Recursion
Recursion is one of the basic programming principles used to organize computations and data. Using recursion we can implement a large computation (or data structure) using smaller, self-similar, parts until the computation is so small so as to become trivial.
For example, let us think about computing the factorial function \(n!\). The factorial \(0!=1\) is easy to compute, and we call this the base case.
For \(n\geq 1\) we observe that \(n!=n\cdot (n-1)!\) holds. In particular, to compute \(n!\) it suffices to have available \((n-1)!\) and multiply it by \(n\). We call this the recursive step.
Thinking about the above, we might realise that if we want to find out the factorial for some value \(n\) that is not the easy to answer base case, we know how to make the answer just a little bit easier: by calculating the factorial value for \(n-1\) first. If we keep doing this we will eventually come to the base case, by which time we can start constructing the answer by multiplying numbers.

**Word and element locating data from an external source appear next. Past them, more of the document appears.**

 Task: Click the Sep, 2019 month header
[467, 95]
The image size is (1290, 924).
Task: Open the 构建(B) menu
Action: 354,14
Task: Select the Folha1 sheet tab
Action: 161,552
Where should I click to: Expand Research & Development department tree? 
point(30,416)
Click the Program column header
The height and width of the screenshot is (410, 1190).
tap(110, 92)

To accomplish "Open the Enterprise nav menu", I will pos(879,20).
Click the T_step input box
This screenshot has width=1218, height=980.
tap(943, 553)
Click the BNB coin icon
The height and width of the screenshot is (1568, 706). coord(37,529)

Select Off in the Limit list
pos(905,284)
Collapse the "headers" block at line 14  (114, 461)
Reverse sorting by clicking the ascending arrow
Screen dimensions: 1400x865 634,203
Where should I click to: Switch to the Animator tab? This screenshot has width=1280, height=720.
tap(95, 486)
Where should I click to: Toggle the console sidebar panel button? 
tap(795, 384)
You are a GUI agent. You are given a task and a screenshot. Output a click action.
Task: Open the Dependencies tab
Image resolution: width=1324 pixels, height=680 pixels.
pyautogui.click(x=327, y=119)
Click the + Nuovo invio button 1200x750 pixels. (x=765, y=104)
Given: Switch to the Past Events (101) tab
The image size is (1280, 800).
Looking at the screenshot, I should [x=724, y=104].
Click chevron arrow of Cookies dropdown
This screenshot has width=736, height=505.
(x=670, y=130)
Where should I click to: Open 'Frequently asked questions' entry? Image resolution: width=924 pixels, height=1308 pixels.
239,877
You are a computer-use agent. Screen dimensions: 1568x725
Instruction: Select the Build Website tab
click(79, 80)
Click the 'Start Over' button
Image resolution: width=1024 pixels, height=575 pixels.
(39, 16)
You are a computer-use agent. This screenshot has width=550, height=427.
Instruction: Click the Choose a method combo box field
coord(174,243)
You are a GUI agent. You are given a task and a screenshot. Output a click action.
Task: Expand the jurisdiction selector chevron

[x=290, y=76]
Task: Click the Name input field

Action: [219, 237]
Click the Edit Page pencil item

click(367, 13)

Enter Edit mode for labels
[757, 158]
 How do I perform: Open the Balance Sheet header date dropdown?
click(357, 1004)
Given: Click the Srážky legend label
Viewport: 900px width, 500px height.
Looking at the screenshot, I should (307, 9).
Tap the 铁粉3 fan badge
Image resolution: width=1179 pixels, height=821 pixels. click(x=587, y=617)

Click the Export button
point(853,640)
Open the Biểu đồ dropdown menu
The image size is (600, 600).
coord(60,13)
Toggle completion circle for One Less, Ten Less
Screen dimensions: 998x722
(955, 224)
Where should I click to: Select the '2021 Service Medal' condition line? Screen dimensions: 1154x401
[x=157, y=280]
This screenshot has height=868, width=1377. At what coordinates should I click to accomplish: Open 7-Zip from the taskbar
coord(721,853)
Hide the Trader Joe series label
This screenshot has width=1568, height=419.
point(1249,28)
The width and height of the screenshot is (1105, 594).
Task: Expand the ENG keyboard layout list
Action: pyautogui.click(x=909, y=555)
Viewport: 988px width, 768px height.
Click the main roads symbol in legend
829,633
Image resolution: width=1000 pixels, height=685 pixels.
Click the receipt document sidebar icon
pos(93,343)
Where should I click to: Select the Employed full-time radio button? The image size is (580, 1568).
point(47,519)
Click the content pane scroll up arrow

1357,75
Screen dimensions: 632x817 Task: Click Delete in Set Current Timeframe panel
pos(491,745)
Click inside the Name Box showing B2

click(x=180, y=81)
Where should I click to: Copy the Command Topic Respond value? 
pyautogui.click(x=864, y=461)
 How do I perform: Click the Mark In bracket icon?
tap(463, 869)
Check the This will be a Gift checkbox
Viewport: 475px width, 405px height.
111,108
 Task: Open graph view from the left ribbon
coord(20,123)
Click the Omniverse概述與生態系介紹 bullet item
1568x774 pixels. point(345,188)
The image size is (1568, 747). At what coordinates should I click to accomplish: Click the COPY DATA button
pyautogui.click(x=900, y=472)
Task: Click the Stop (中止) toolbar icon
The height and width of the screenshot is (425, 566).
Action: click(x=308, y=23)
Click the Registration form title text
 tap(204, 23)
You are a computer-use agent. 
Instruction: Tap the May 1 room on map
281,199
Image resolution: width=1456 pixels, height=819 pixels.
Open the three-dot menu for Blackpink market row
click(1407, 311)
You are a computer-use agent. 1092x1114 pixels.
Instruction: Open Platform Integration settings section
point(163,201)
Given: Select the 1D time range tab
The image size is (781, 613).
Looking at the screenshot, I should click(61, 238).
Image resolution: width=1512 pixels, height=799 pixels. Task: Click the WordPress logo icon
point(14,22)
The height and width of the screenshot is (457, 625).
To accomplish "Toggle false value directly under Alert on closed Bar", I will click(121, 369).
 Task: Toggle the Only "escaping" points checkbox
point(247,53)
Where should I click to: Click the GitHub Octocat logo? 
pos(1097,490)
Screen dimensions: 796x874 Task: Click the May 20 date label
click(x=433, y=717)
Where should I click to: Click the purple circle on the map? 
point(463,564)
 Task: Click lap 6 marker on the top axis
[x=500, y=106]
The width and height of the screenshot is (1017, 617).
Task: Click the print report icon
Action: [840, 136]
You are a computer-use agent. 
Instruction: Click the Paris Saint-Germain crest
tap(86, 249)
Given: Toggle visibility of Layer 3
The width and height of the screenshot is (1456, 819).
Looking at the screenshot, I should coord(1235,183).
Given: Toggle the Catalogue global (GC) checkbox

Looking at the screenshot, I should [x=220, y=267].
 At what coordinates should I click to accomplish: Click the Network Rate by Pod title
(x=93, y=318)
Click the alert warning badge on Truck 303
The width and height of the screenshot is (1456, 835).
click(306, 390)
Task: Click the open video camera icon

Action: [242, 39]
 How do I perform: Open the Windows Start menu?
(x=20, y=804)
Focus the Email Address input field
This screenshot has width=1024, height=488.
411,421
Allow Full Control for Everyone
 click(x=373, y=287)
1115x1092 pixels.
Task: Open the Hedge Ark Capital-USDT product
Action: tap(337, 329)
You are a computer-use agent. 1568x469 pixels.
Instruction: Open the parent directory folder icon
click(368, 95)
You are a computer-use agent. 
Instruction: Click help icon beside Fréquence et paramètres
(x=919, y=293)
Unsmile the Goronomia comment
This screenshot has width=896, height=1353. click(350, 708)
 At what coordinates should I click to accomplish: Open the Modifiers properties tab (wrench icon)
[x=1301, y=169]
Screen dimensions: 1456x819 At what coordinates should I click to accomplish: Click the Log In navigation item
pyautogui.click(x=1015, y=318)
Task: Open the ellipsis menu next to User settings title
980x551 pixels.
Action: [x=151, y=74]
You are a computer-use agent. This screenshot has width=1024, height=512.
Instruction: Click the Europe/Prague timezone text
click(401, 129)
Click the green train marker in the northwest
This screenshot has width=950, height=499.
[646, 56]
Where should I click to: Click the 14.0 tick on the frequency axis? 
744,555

Thus the factorial function is self-similar and readily admits a recursive implementation:
1def factorial(n: Int): Int =
2 require(n >= 0)
3 if n == 0 then
4 1
5 else
6 n * factorial(n-1)
7 end if
8end factorial
As you can see the functions factorial calls itself on line 6 in the listing above. This is perfectly fine. It just means that during execution we need to find out the value of that call before we can complete the current calculation. Because we decrease n every time factorial is called by itself, we know that for any \(n>0\) we will eventually hit the base case n == 0.
At the console we witness that function indeed works as intended:
scala> factorial(0)
res: Int = 1
scala> factorial(1)
res: Int = 1
scala> factorial(2)
res: Int = 2
scala> factorial(3)
res: Int = 6
scala> factorial(4)
res: Int = 24
scala> factorial(5)
res: Int = 120
scala> factorial(6)
res: Int = 720
Similarly we could compute the sum of the nonnegative integers up to \(n\). Indeed, for \(n=0\) the sum is \(0\), and to sum the integers up to \(n\geq 1\) it suffices to add \(n\) and the sum up to \(n-1\):
def sumUpTo(n: Int): Int =
require(n >= 0)
if n == 0 then
0
else
n + sumUpTo(n-1)
end if
end sumUpTo
Again we witness that the function works as intended:
scala> sumUpTo(1)
res: Int = 1
scala> sumUpTo(2)
res: Int = 3
scala> sumUpTo(100)
res: Int = 5050
We will come back to recursion later in the course and revisit the topic in more detail.
Think about this
If you try to compute the factorial of a larger number, for example 40,
using factorial as declared above, you will see a perhaps unexpected result:
scala> factorial(40)
val res: Int = 0
Is this correct, and if not, why do we get that result?
Try to replace the parameter and result type of Int with Long. What happens now? Why?